╭─ Input records

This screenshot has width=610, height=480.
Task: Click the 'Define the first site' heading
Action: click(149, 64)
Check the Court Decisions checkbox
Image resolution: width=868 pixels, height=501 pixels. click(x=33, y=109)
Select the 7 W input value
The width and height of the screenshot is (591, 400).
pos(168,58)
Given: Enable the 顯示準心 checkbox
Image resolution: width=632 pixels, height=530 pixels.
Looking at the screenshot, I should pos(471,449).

╰─
╭─ Input records

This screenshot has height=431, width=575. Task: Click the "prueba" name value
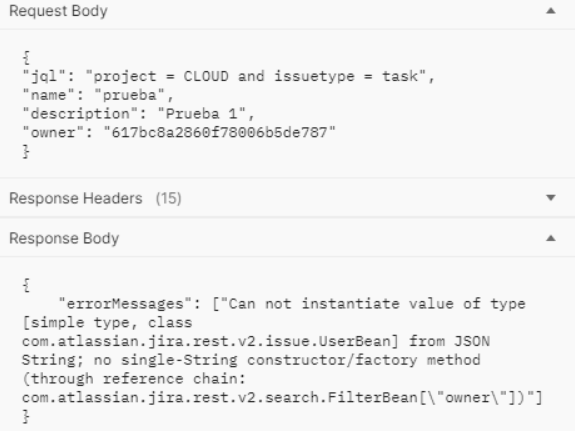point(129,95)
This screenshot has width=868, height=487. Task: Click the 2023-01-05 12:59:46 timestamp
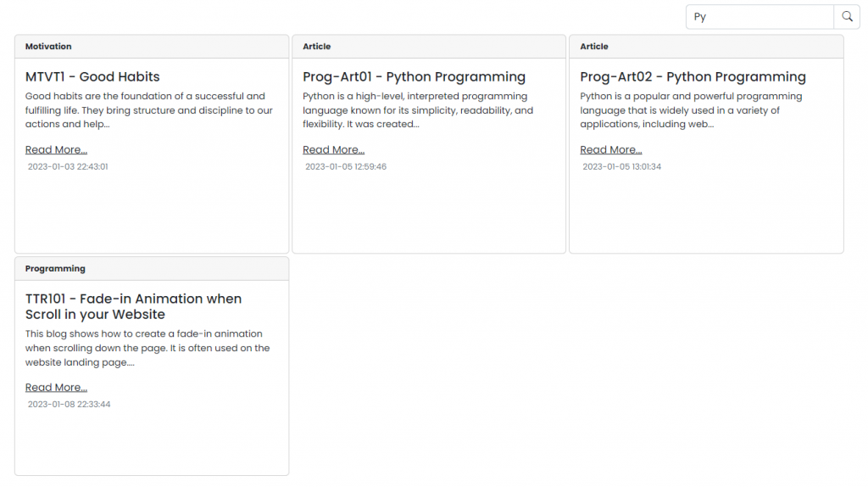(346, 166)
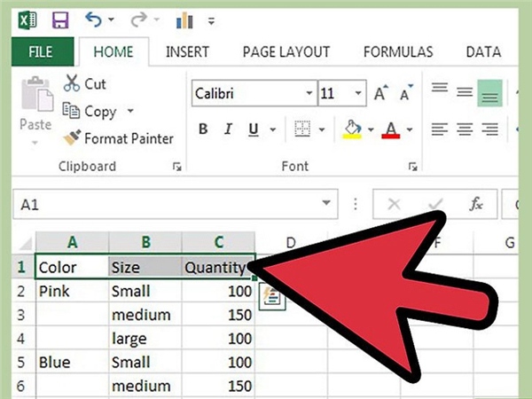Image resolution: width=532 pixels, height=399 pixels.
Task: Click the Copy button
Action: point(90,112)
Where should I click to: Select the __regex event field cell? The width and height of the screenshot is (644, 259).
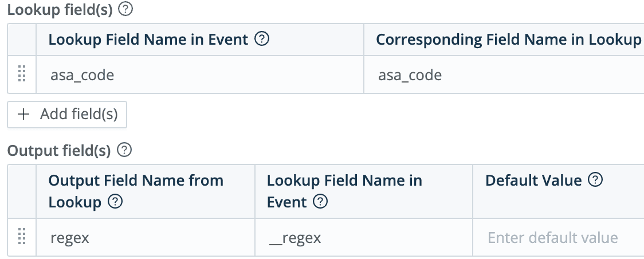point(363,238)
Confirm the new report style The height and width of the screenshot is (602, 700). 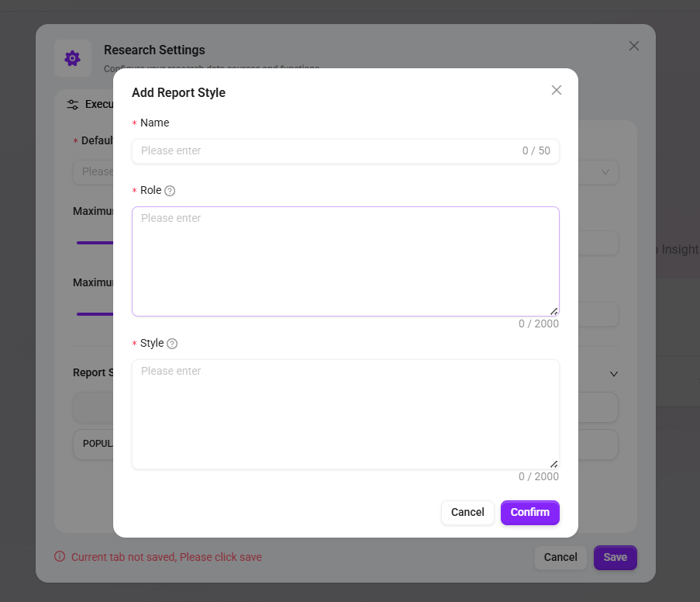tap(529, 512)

╰─
╭─ Input records

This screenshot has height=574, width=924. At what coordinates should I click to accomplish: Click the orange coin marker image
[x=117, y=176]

╰─

What is required: Look above for the line containing "Check the Court Decisions checkbox". Output from there through the line containing "Given: Enable the 顯示準心 checkbox", exactly and inclusively.

Task result:
Check the Court Decisions checkbox
Image resolution: width=868 pixels, height=501 pixels. click(x=33, y=109)
Select the 7 W input value
The width and height of the screenshot is (591, 400).
pos(168,58)
Given: Enable the 顯示準心 checkbox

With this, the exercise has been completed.